- _What you need to do_: Make an exact copy, without pictures, of the lines below from the one containing "You are a computer-use" to the last line, both ends included.

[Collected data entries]

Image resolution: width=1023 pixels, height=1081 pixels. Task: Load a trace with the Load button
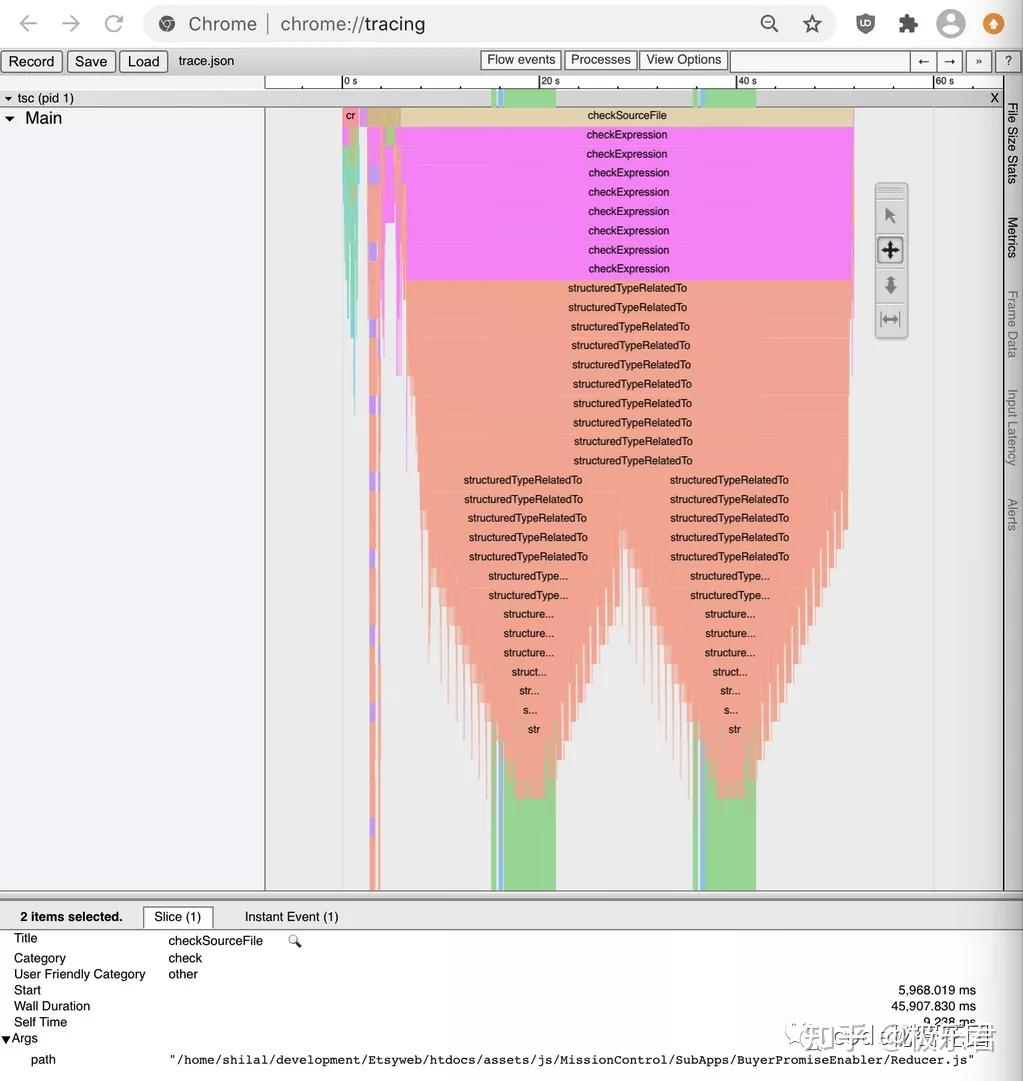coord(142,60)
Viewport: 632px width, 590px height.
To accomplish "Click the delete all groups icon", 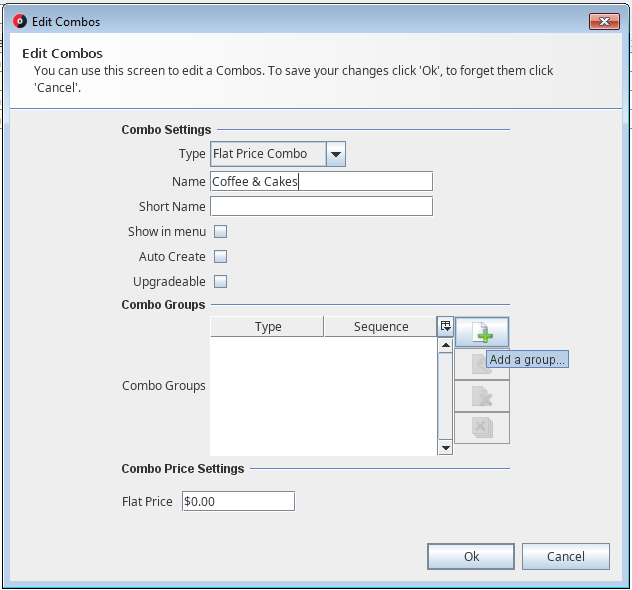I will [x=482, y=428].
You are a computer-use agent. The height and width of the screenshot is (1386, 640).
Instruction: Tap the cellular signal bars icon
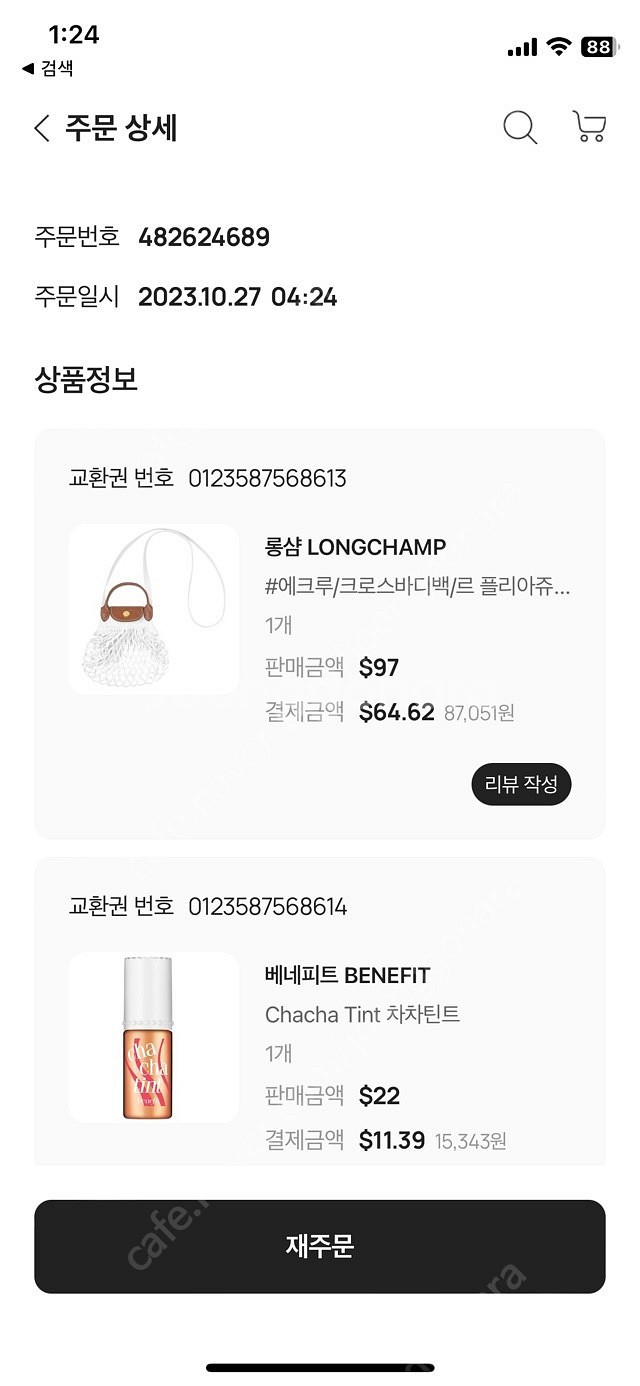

- _Solution to the problem_:
You are a computer-use agent. The height and width of the screenshot is (1386, 640).
Instruction: Tap the cellular signal bars icon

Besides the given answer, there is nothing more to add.